In [1]:
import numpy as np

In [14]:
# Creation of 2 matrices 
mat_1 = np.array([[4,3], [5,6]])
mat_2 = np.array([[5,6], [7,8]])
print("Matrix 1  \n", mat_1, "\n")
print("Matrix 2 \n", mat_2, "\n")

Matrix 1  
 [[4 3]
 [5 6]] 

Matrix 2 
 [[5 6]
 [7 8]] 



In [21]:
# Addition and subtraction operation
print("Addition: \n", np.add(mat_2, mat_1), "\n")
print("Subtraction: \n", np.subtract(mat_2, mat_1))

Addition: 
 [[ 9  9]
 [12 14]] 

Subtraction: 
 [[1 3]
 [2 2]]


In [20]:
# shape and size of array
print("Shape: ")
print(mat_1.shape)
print("")
print("Size: ")
print(mat_1.size)

Shape: 
(2, 2)

Size: 
4


### Understanding the difference between dense and sparse matrix 
The main difference between dense and sparse matrices lies in the way they store and represent data.

A dense matrix is one where most of the elements are non-zero. In other words, it contains a significant number of non-zero values. Dense matrices are typically represented as 2D arrays, where each element of the array corresponds to a value in the matrix. These matrices are memory-intensive since they store all the elements, regardless of whether they are zero or non-zero. Operations on dense matrices are generally straightforward and efficient, as the data is contiguous in memory.

DATA LISTING.
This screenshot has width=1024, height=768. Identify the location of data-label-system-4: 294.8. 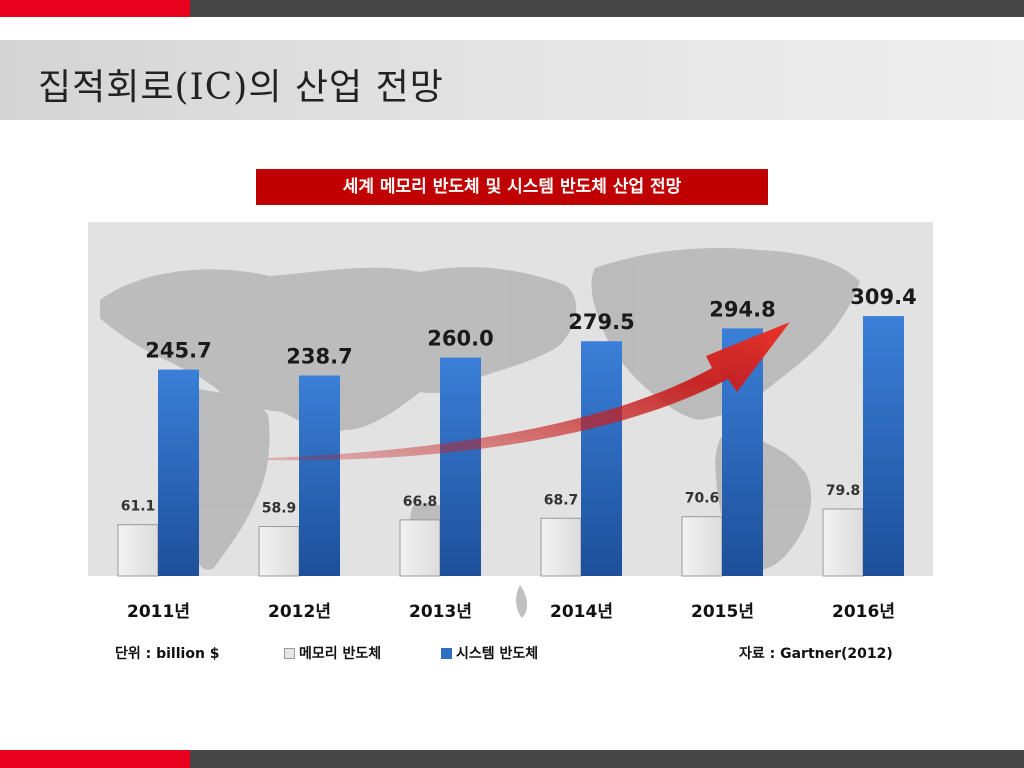
(742, 309).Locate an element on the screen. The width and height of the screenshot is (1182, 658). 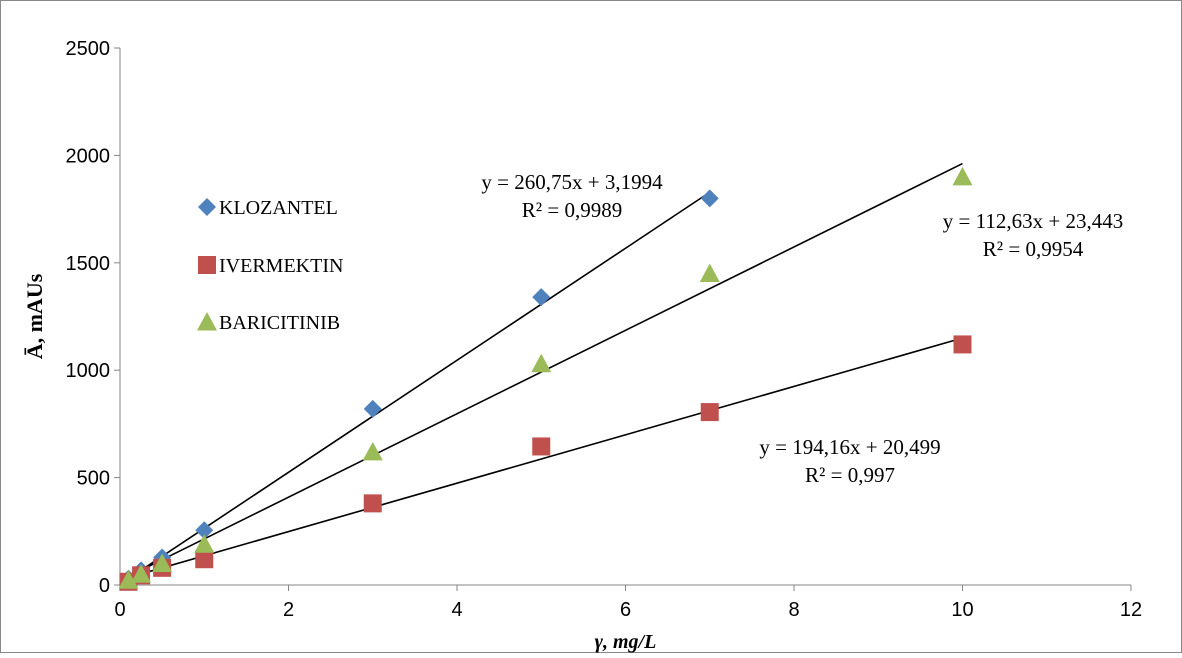
trendline-equation-klozantel: y = 260,75x + 3,1994 is located at coordinates (572, 182).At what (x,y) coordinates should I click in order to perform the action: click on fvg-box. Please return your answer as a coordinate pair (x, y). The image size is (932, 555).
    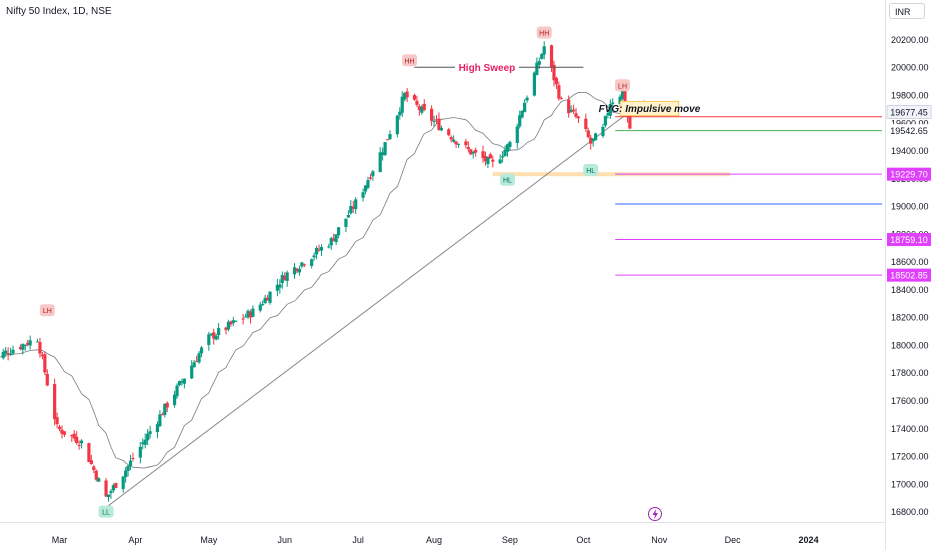
    Looking at the image, I should click on (650, 108).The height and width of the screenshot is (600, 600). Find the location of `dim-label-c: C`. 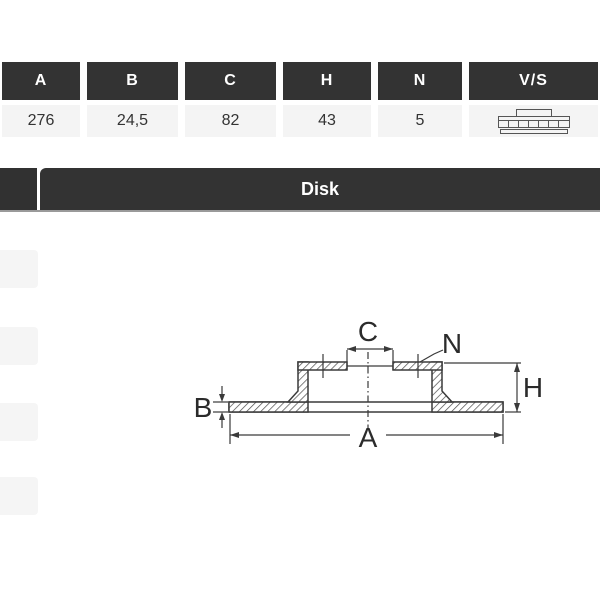

dim-label-c: C is located at coordinates (368, 332).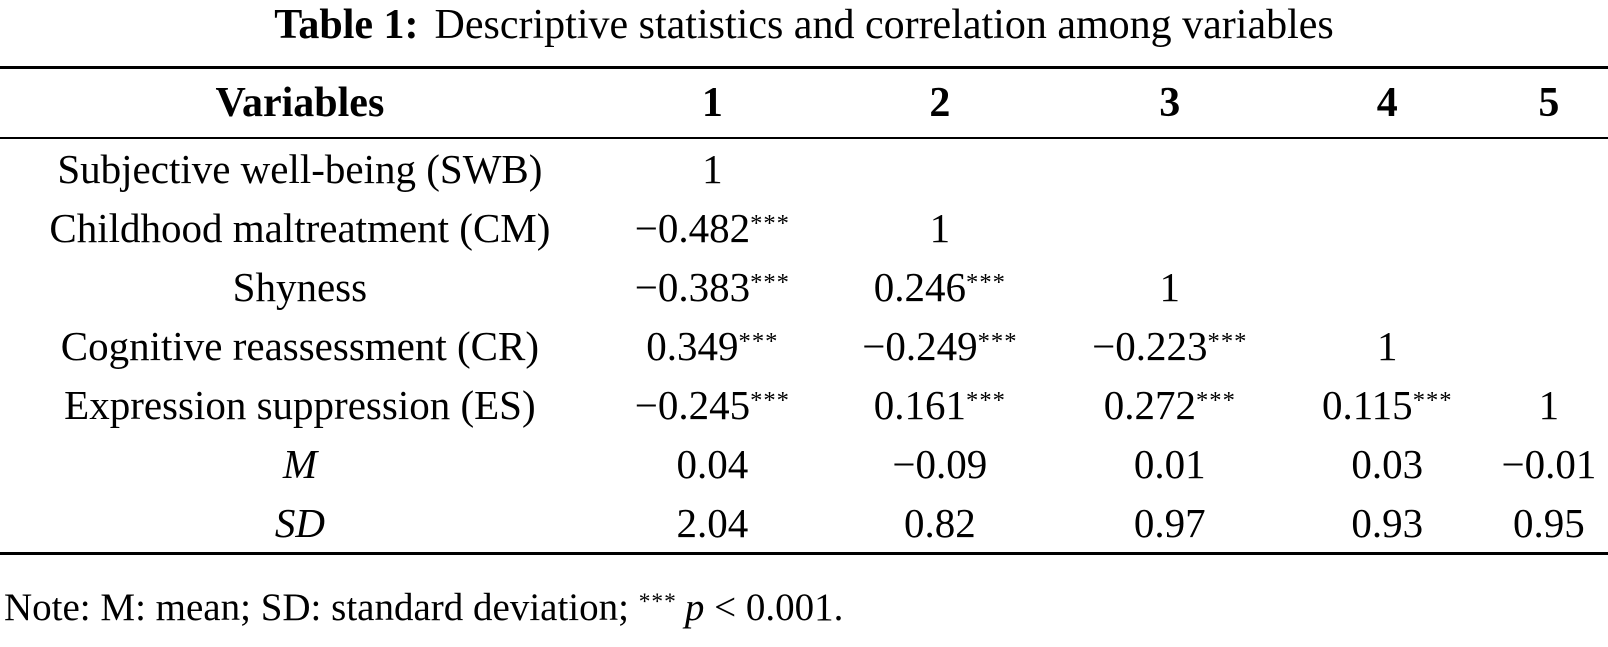  I want to click on cell-value: 2.04, so click(712, 522). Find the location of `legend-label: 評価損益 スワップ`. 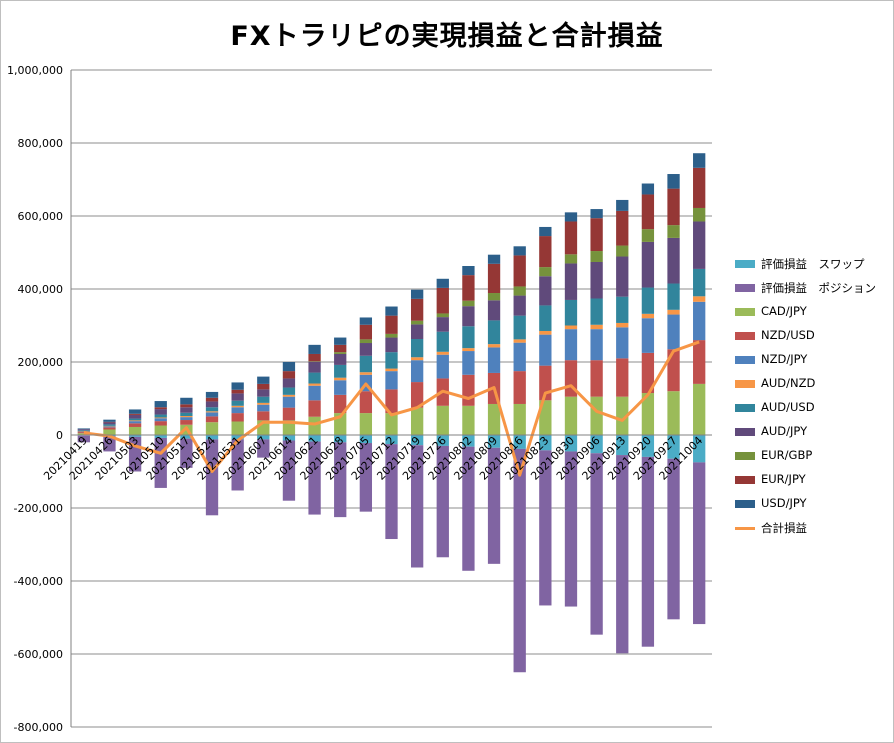

legend-label: 評価損益 スワップ is located at coordinates (813, 264).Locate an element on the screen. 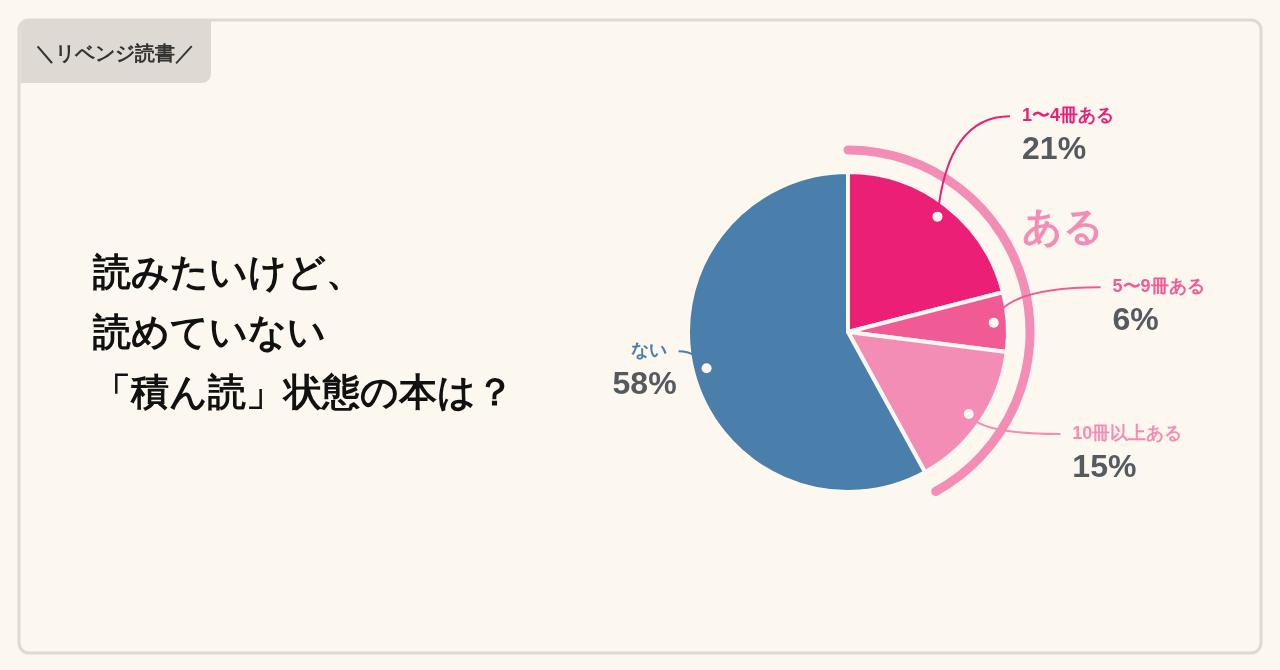 This screenshot has height=670, width=1280. data-label: 21% is located at coordinates (1054, 148).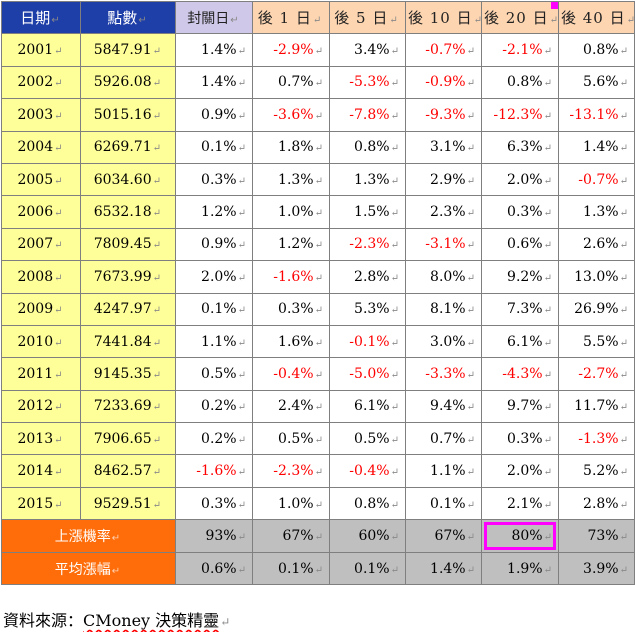 This screenshot has width=635, height=632. What do you see at coordinates (520, 18) in the screenshot?
I see `header-after-20: 後 20 日↵` at bounding box center [520, 18]. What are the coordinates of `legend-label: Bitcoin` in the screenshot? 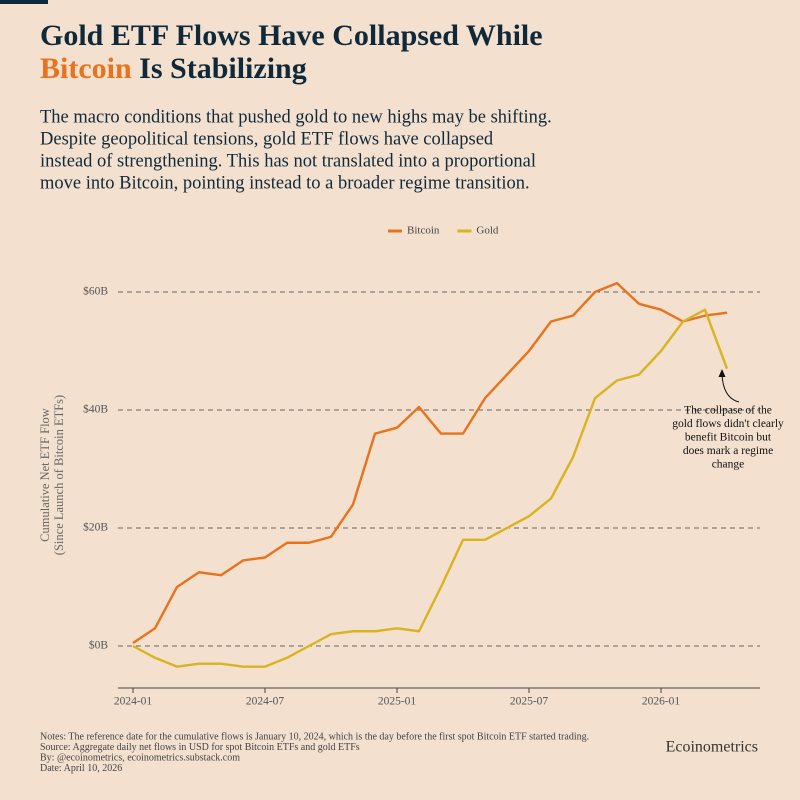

REQUIRED TASKS.
A. According to the NumPy matrix notebook, why are dense matrices memory-intensive? Answer in one to three sentences.
B. Reproduce the part of the NumPy matrix notebook that begins with the words containing "### Understanding the" and ends with "contiguous in memory.".
C. Take the NumPy matrix notebook further, continuing from its final sentence.

SET OF ANSWERS.
A. Dense matrices are memory-intensive because they store all of their elements, whether those elements are zero or non-zero.

B.
### Understanding the difference between dense and sparse matrix 
The main difference between dense and sparse matrices lies in the way they store and represent data.

A dense matrix is one where most of the elements are non-zero. In other words, it contains a significant number of non-zero values. Dense matrices are typically represented as 2D arrays, where each element of the array corresponds to a value in the matrix. These matrices are memory-intensive since they store all the elements, regardless of whether they are zero or non-zero. Operations on dense matrices are generally straightforward and efficient, as the data is contiguous in memory.

C.
On the other hand, a sparse matrix is one where the majority of elements are zero. In other words, it contains very few non-zero values. Sparse matrices are often encountered in real-world scenarios where data is inherently sparse, such as text data or social networks. To efficiently represent sparse matrices, various compression techniques are used. Instead of storing all the elements, sparse matrices store only the non-zero values along with their corresponding row and column indices. This representation reduces memory usage significantly, but it may lead to slower operations due to the need for additional computations to handle the compressed format.

The choice between using a dense or sparse matrix representation depends on the specific characteristics of the data and the operations that need to be performed. Dense matrices are more suitable when most of the elements are non-zero and memory is not a major concern. Sparse matrices, on the other hand, are preferable when the data is sparse, as they offer memory efficiency and can provide computational advantages for certain algorithms tailored to exploit the sparsity.

In [27]:
import numpy as np
import scipy.sparse
dense_matrix = [[0,0], [0,17], [16,0]]
print(dense_matrix)
sparse_matrix = scipy.sparse.csr_matrix(dense_matrix)
print(sparse_matrix)

[[0, 0], [0, 17], [16, 0]]
  (1, 1)	17
  (2, 0)	16


In [33]:
# transpose matrix 
print("Matrix: ")
print(mat_1)
print("")
print("Transpose:")
print(mat_1.T)

Matrix: 
[[4 3]
 [5 6]]

Transpose:
[[4 5]
 [3 6]]


### What is Normalisation?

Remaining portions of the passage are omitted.